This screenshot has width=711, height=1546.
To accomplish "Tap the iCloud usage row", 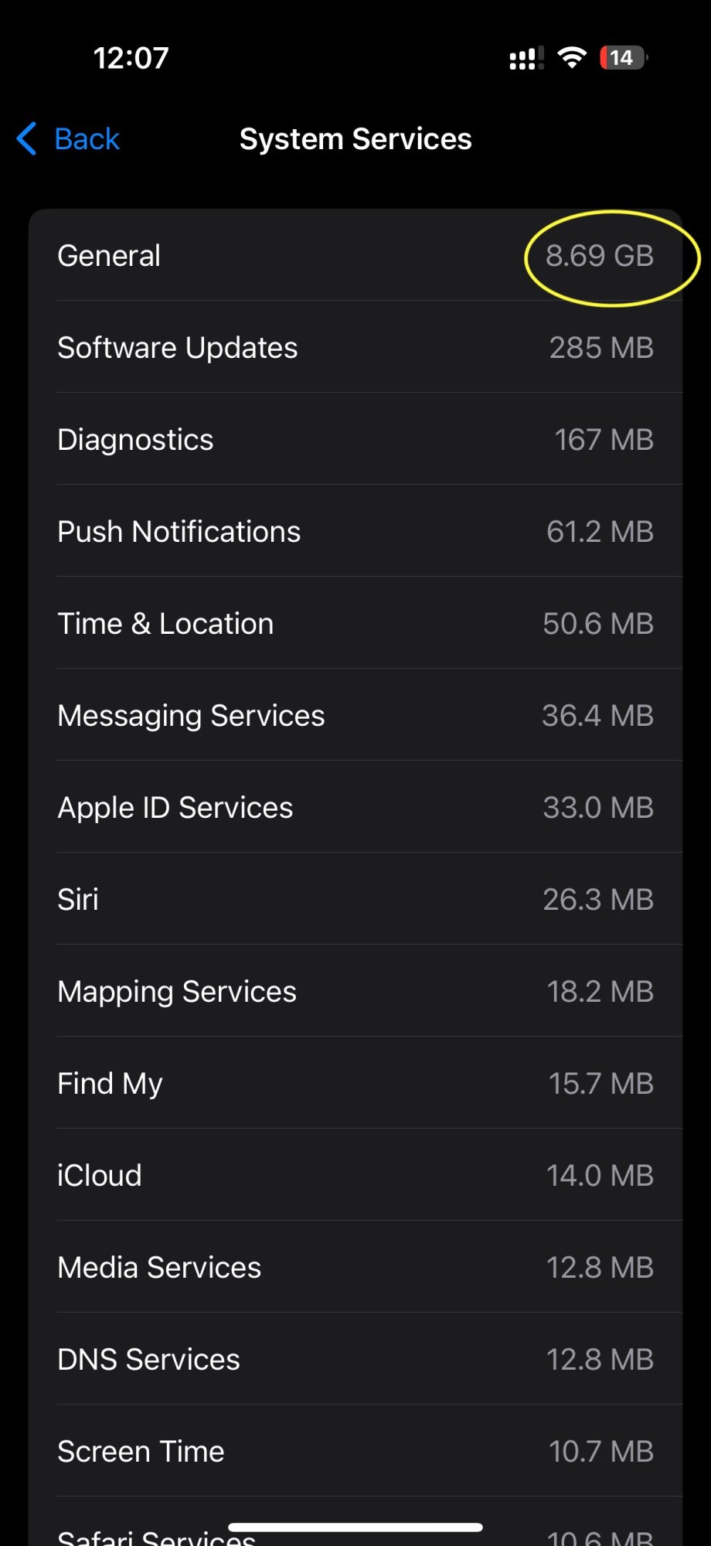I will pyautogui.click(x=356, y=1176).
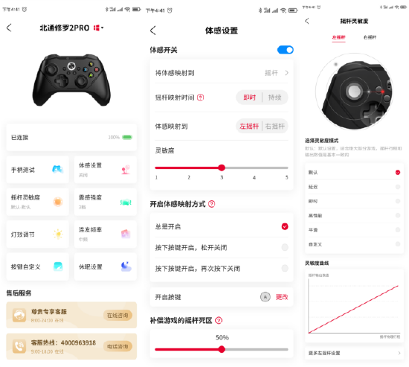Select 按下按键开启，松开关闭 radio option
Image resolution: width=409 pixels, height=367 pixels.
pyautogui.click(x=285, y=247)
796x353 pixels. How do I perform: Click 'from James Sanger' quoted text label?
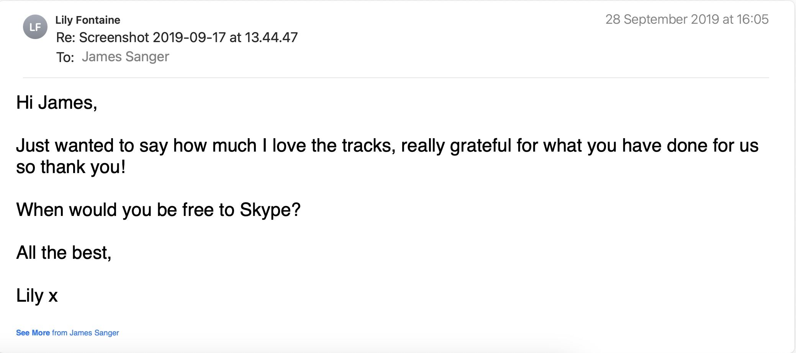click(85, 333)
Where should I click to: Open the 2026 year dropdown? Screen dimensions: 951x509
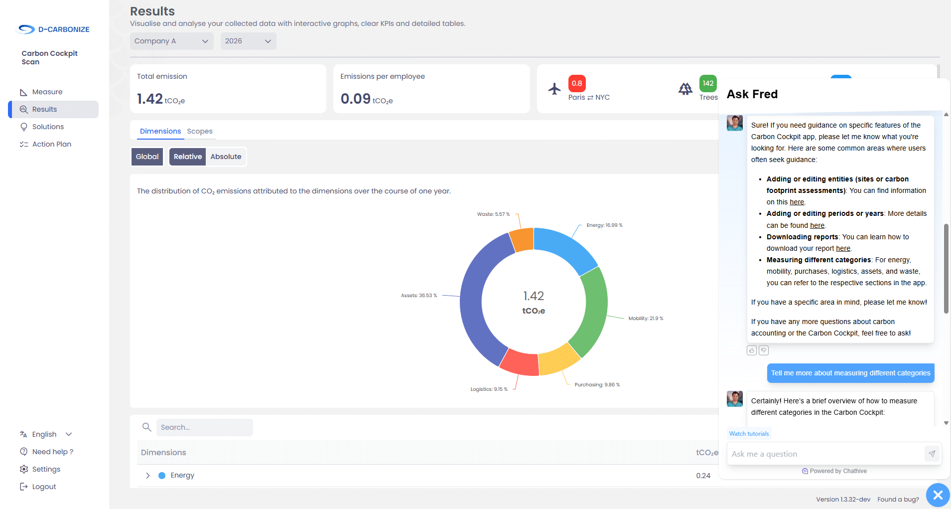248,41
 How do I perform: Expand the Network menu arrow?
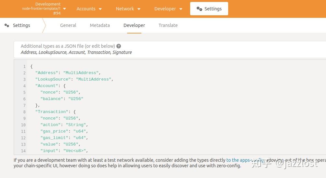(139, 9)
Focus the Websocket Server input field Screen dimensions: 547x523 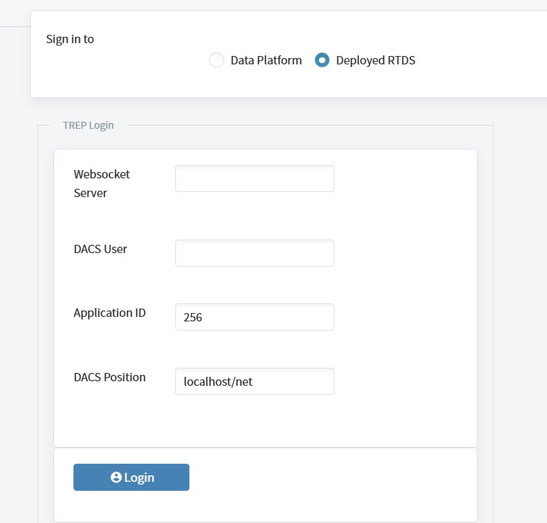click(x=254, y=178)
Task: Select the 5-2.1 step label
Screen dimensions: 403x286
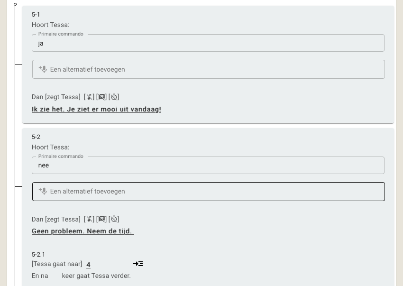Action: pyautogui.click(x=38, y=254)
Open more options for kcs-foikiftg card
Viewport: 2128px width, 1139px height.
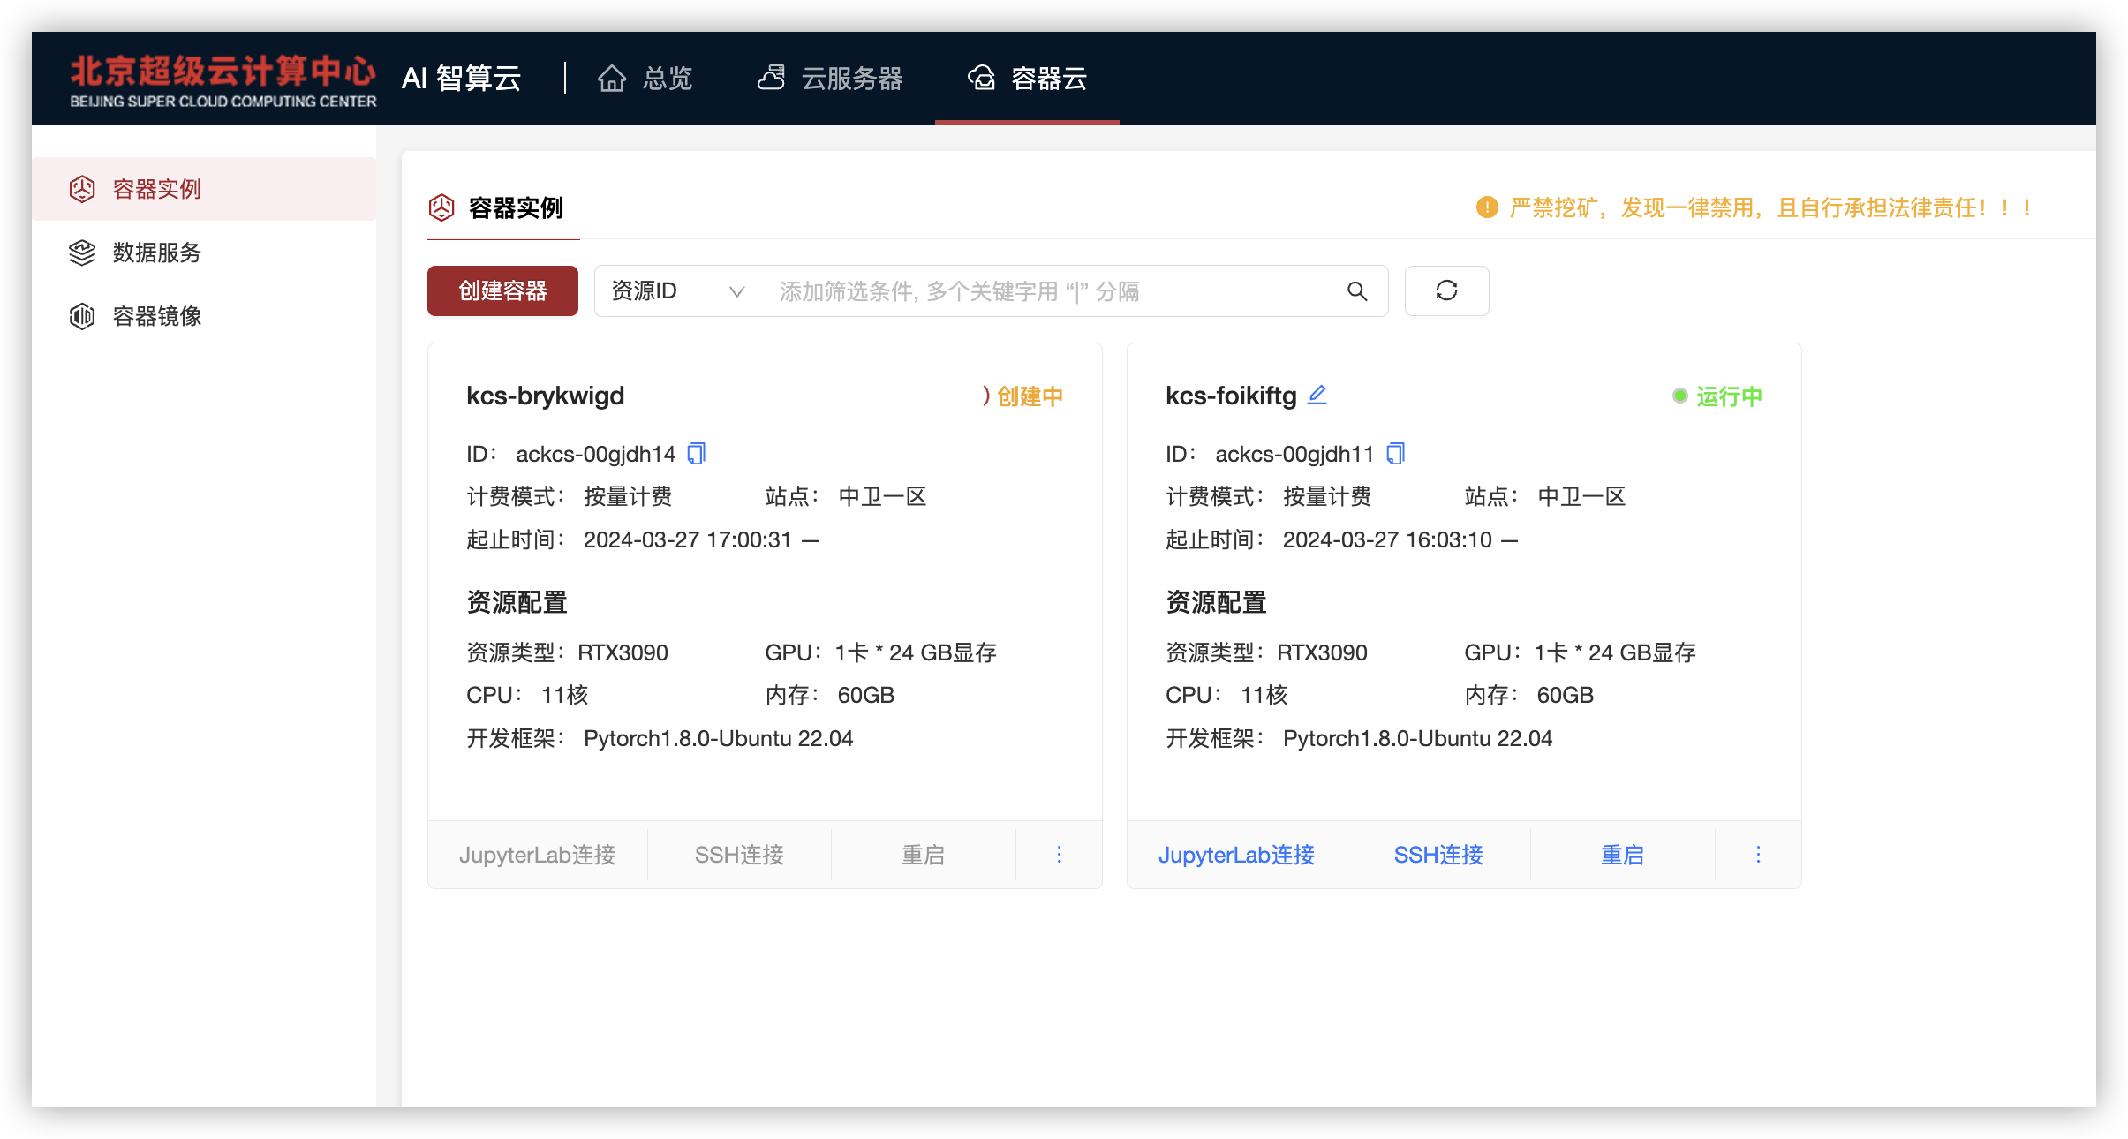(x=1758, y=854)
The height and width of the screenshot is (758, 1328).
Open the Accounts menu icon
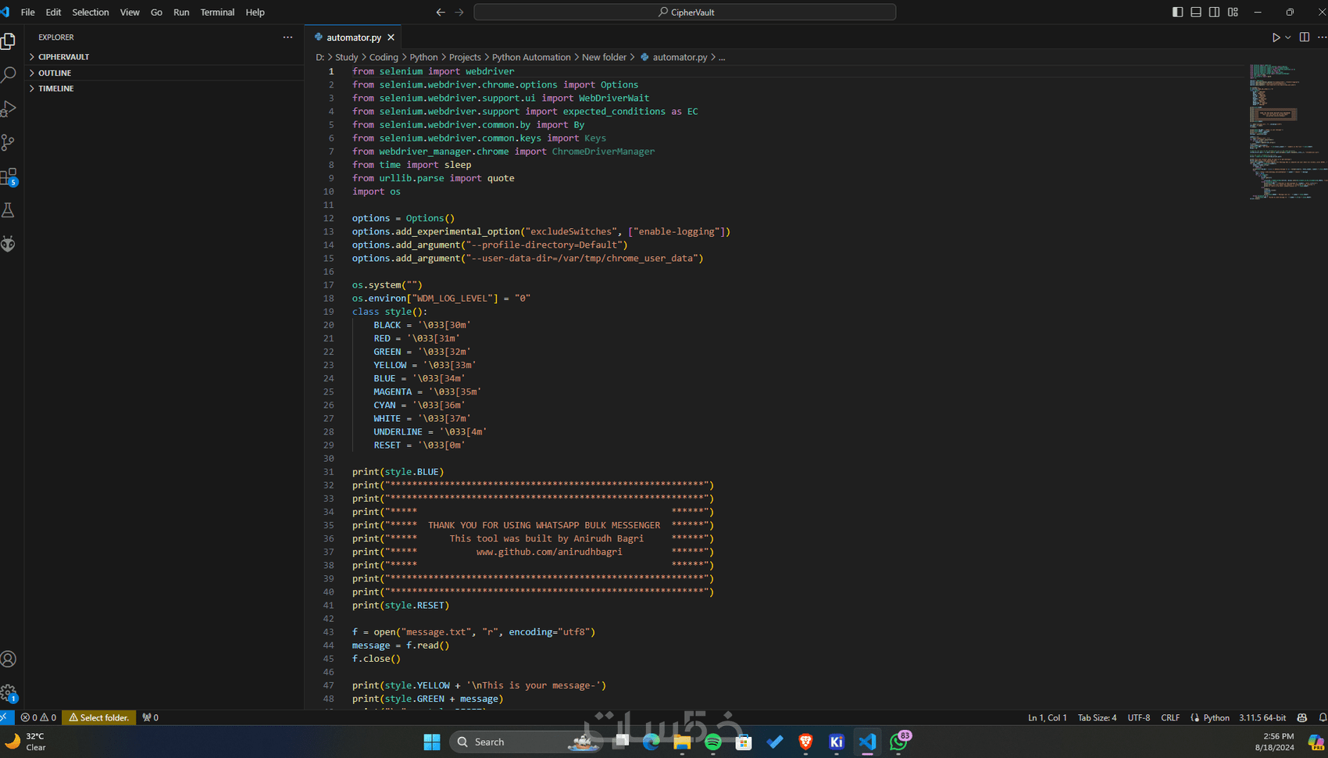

----------

:: GIVEN PROBLEM ::
Copy the entries from the line containing "Open more options for kcs-foikiftg card" through the end of the entries, swapping "Accounts" for "Settings" and keeping everything else the same. Leave the pictures out.

:: EXERCISE ANSWER ::
Open more options for kcs-foikiftg card
Viewport: 2128px width, 1139px height.
(x=1758, y=854)
The height and width of the screenshot is (758, 1328).
Open the Settings menu icon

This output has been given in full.